The library was screening the film “Get Out,” which Begum had also shown. Students led a panel discussion and then engaged in a question and answer session with those attending. The students took charge, Begum said. 

Natalie Dielman, programming specialist at Way, wrote in nominating Begum that it as one of the best programs the library has presented.

Rzicznek said the program at TSA helped break through the mystique of the author, helping students see that they were people just like themselves.

An offshoot of the project also had TSA teacher Justin Longacre come and get professional development at BGSU by shadowing faculty. Also, a student did a one-week internship working on the journal MidAmerican Review and other writing projects.

Gross said the murals have instilled a greater sense of pride in the community, transforming a blighted area. Children even join the university students to do their part creating the work.

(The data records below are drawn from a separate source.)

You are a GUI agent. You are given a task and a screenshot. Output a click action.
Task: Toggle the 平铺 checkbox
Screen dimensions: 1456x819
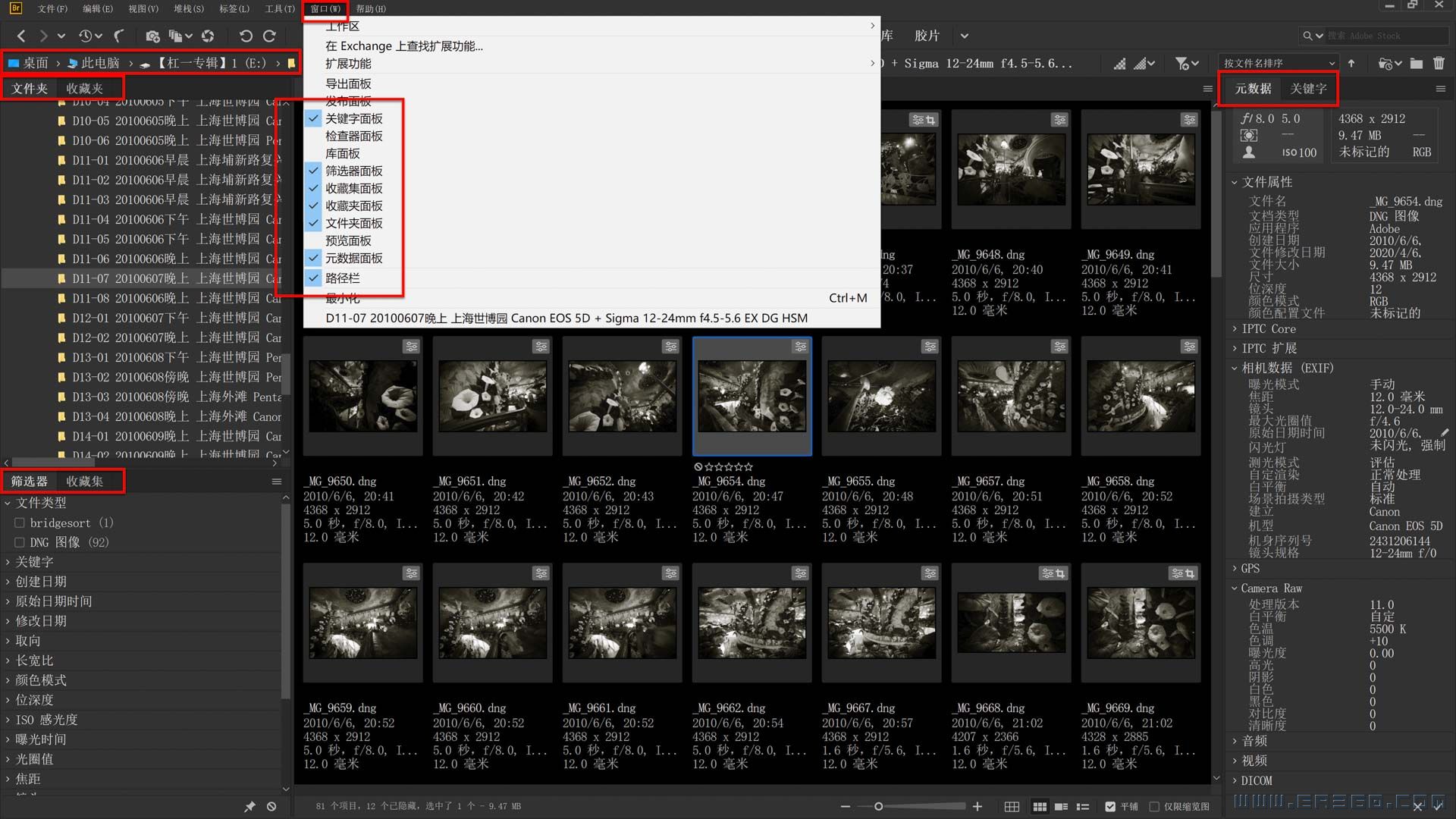pyautogui.click(x=1110, y=806)
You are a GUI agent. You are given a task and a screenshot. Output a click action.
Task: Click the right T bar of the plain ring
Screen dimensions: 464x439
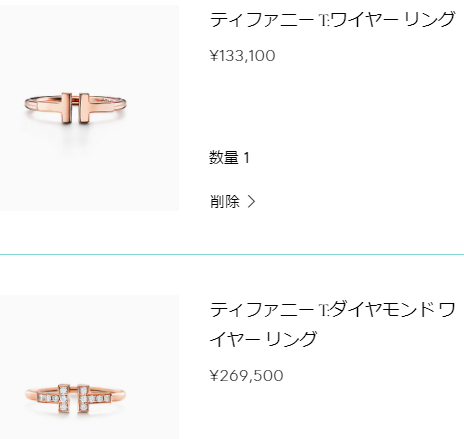pyautogui.click(x=84, y=108)
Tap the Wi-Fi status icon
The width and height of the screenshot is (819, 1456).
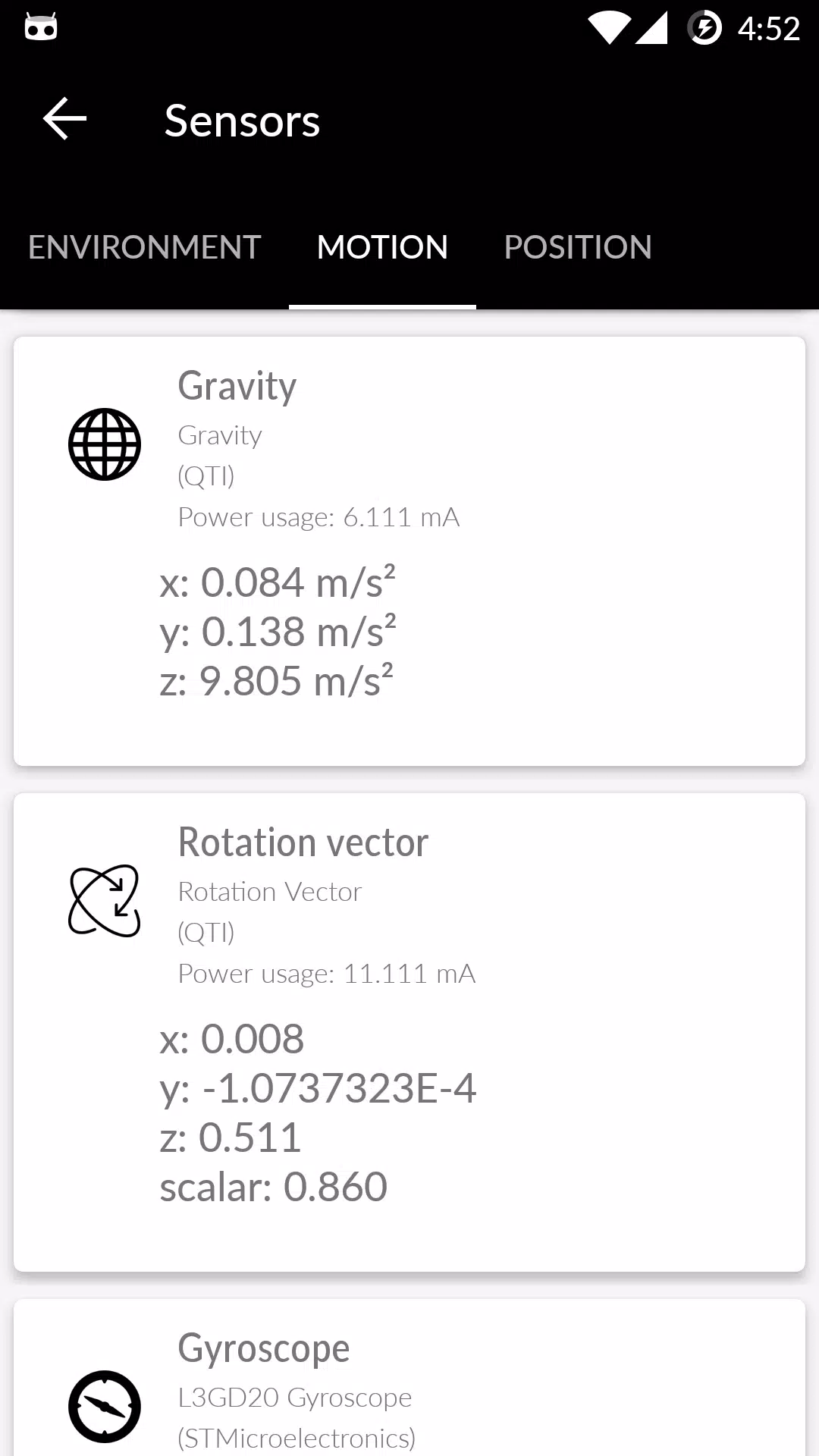[609, 29]
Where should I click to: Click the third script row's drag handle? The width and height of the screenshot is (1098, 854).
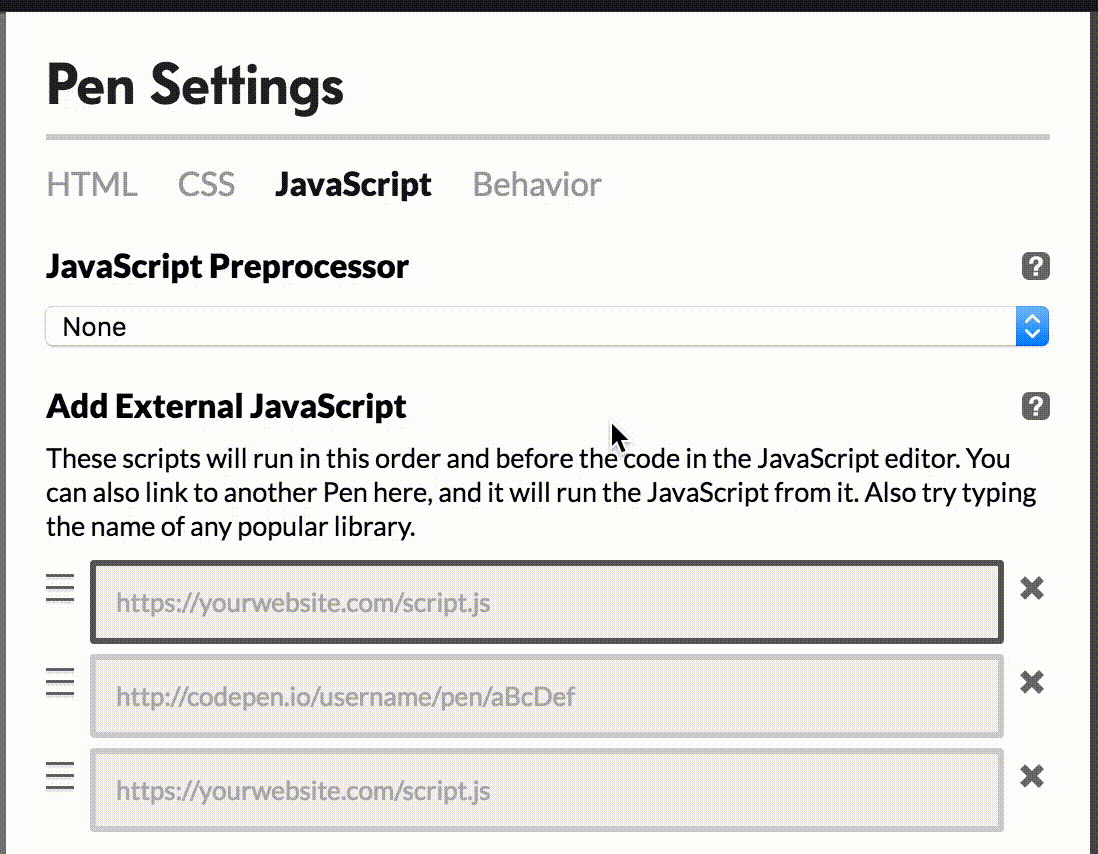coord(60,776)
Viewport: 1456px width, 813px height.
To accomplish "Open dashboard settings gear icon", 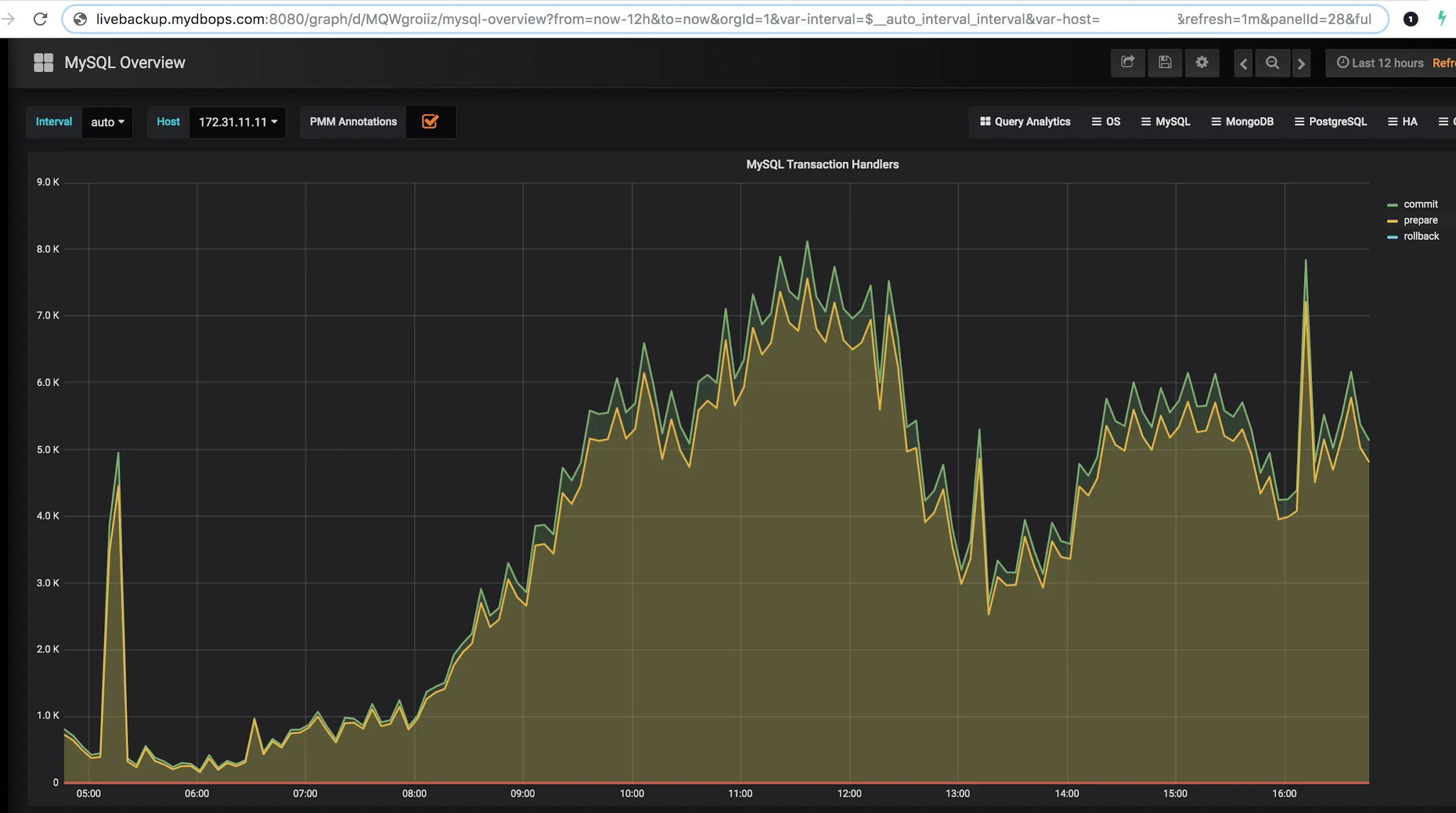I will [x=1201, y=62].
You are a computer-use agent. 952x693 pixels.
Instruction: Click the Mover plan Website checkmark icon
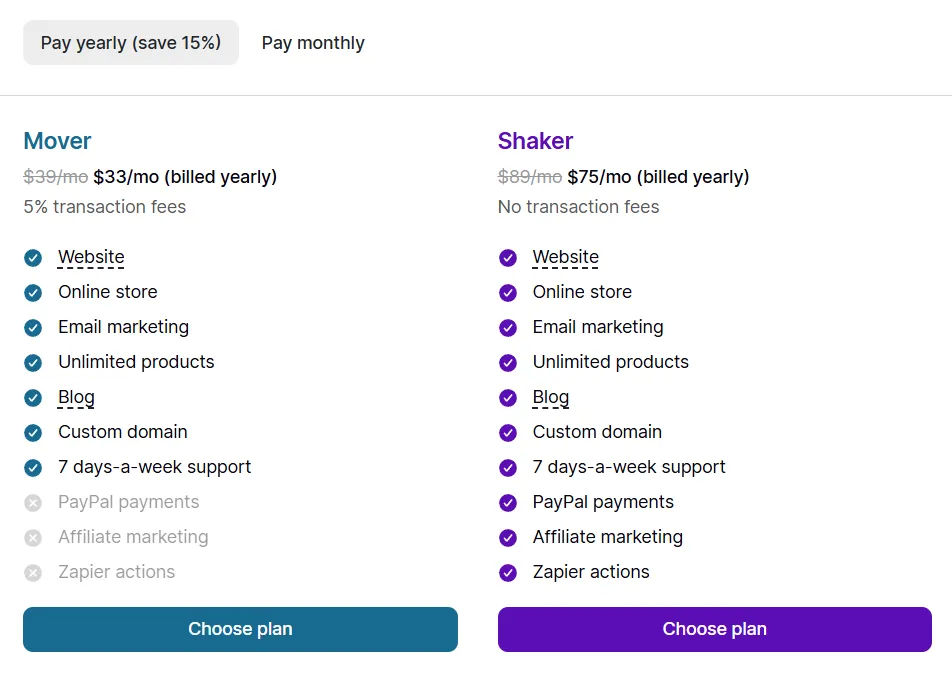(33, 258)
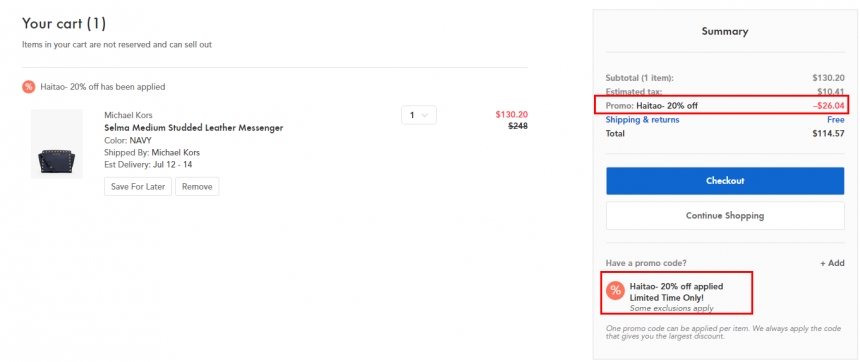Viewport: 860px width, 362px height.
Task: Click the sale price $130.20 on item
Action: click(511, 115)
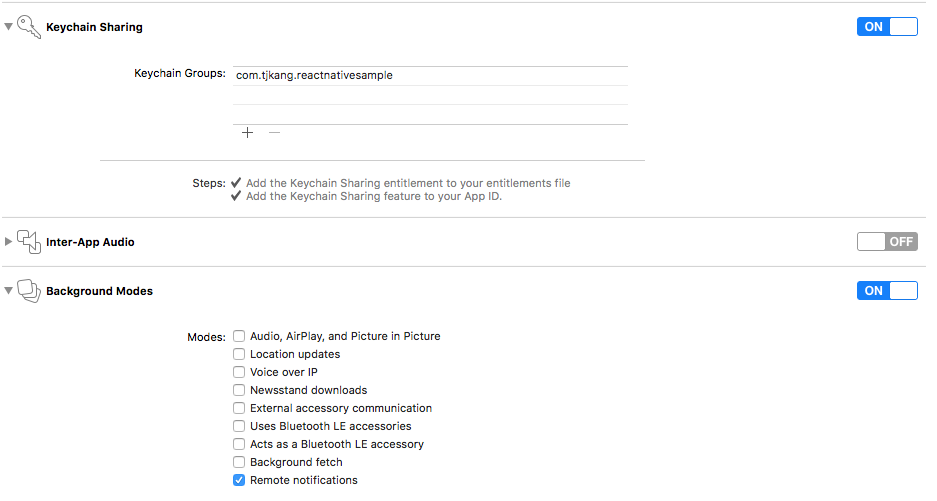The height and width of the screenshot is (501, 937).
Task: Click the Keychain Sharing key icon
Action: (x=29, y=27)
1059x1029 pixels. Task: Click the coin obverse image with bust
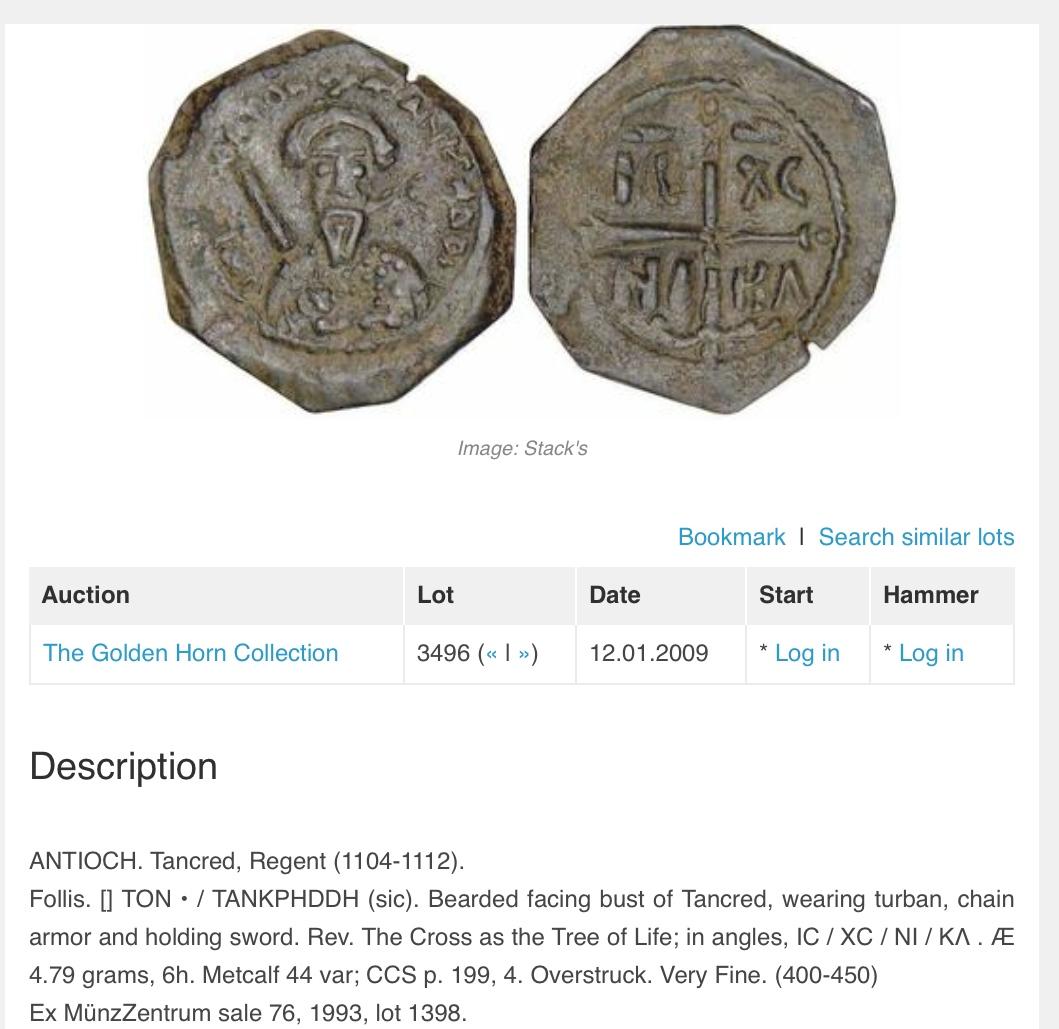pos(331,221)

And while blank walls in the Ironwood neighborhood are targets for graffiti, the murals are never touched.

Bowman said the most rewarding part of working with university interns is to see them come in “fresh faced” and watch them grow in their careers.

One woman came in 2013 and was later hired part-time. Now she’s the manager of security.

EAR / EYE brings students in the doctoral program into spaces in the museum to perform pieces of contemporary music paired with artwork. Shrude said four different women who took part in EAR / EYE have gone on to start similar programs in Cleveland, Omaha,  Leipzig, Germany, and Kuala Lumpur, Malaysia.

“Part of process is trusting the people who you’re working with,” Sheffer said.  Students will “bring things to the table you never could never have imagined.” Those can then grow into new initiatives. 

The possibilities available to students were evident across the hall from the awards ceremony at the Expand Your Horizons Fair in the Lenhart Grand Ballroom. Dozens of entities offered students opportunities to engage in their communities on campus, in the region, and abroad.